- [To do]
Render every line of the items below as a Markdown table with two columns, n for the row number and Line for the text, and skip any blank lines. Leave the pictures out.

- [Extracted data]
────────────────────

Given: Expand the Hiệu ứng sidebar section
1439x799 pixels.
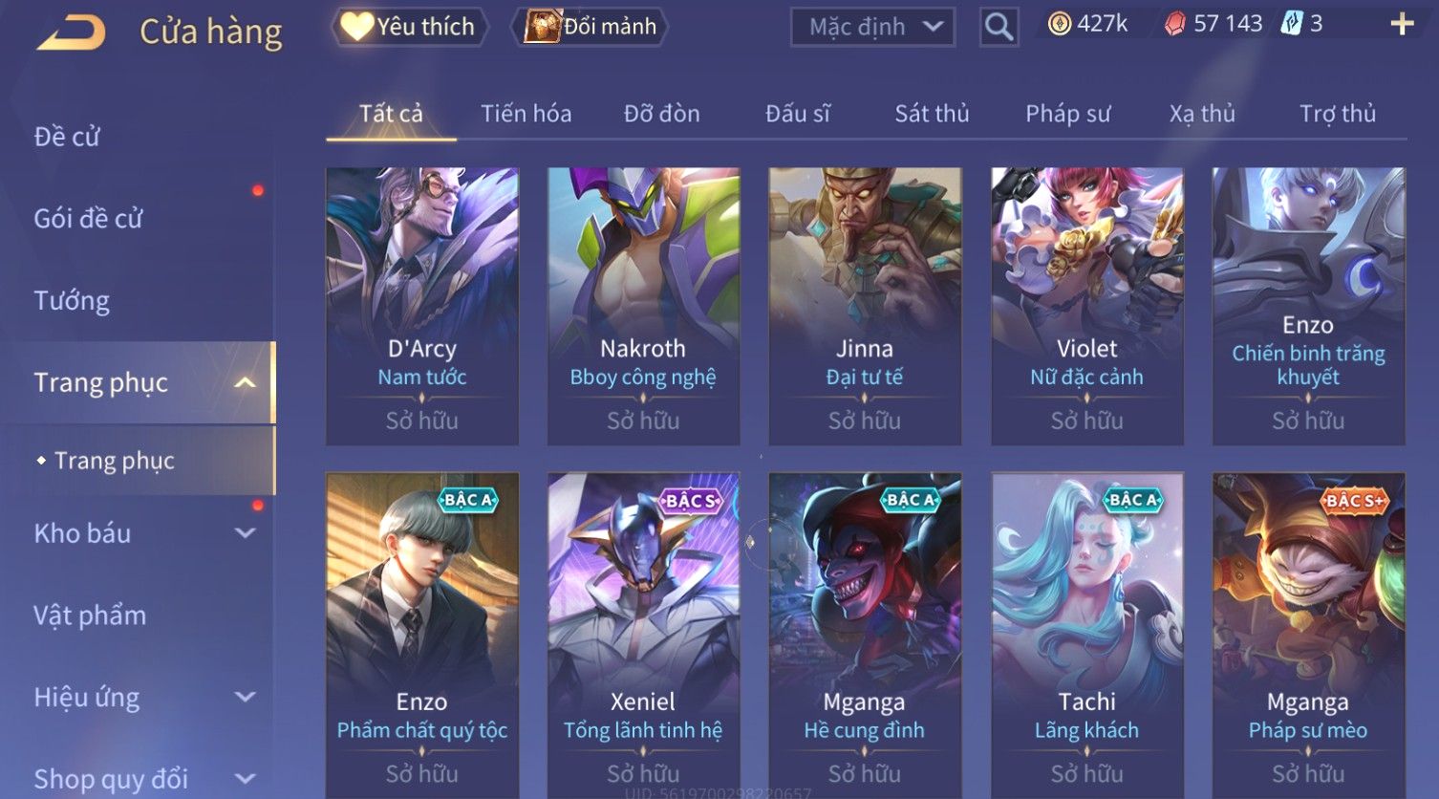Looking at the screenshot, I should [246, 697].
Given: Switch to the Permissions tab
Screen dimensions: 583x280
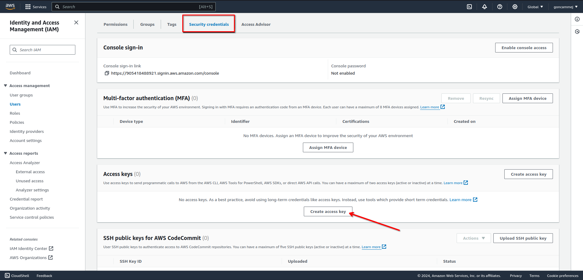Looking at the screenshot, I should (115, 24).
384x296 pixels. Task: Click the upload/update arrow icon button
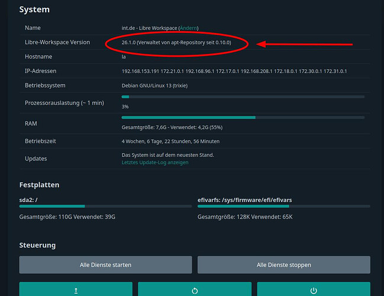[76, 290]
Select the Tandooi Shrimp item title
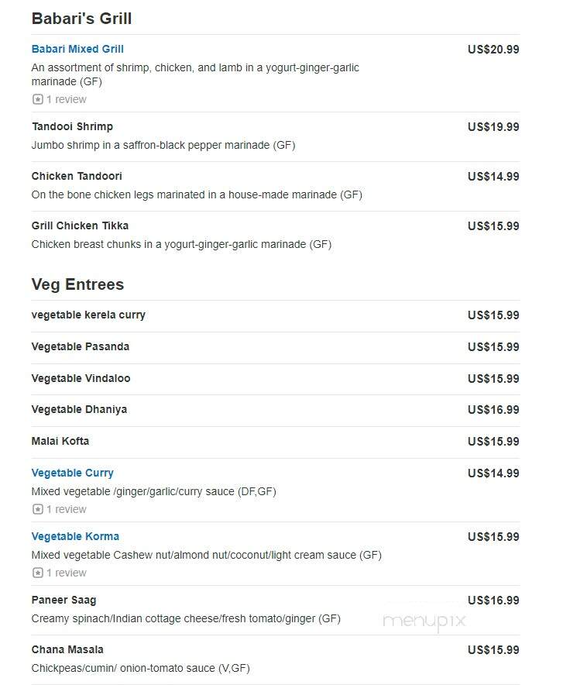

────────────────────

- [Answer to the exercise]
| n | Line |
|---|---|
| 1 | Given: Expand the Hiệu ứng sidebar section |
| 2 | 1439x799 pixels. |
| 3 | Looking at the screenshot, I should [246, 697]. |
| 4 | Given: Switch to the Permissions tab |
| 5 | Screen dimensions: 583x280 |
| 6 | Looking at the screenshot, I should (115, 24). |
| 7 | 384x296 pixels. Task: Click the upload/update arrow icon button |
| 8 | [76, 290] |
| 9 | Select the Tandooi Shrimp item title |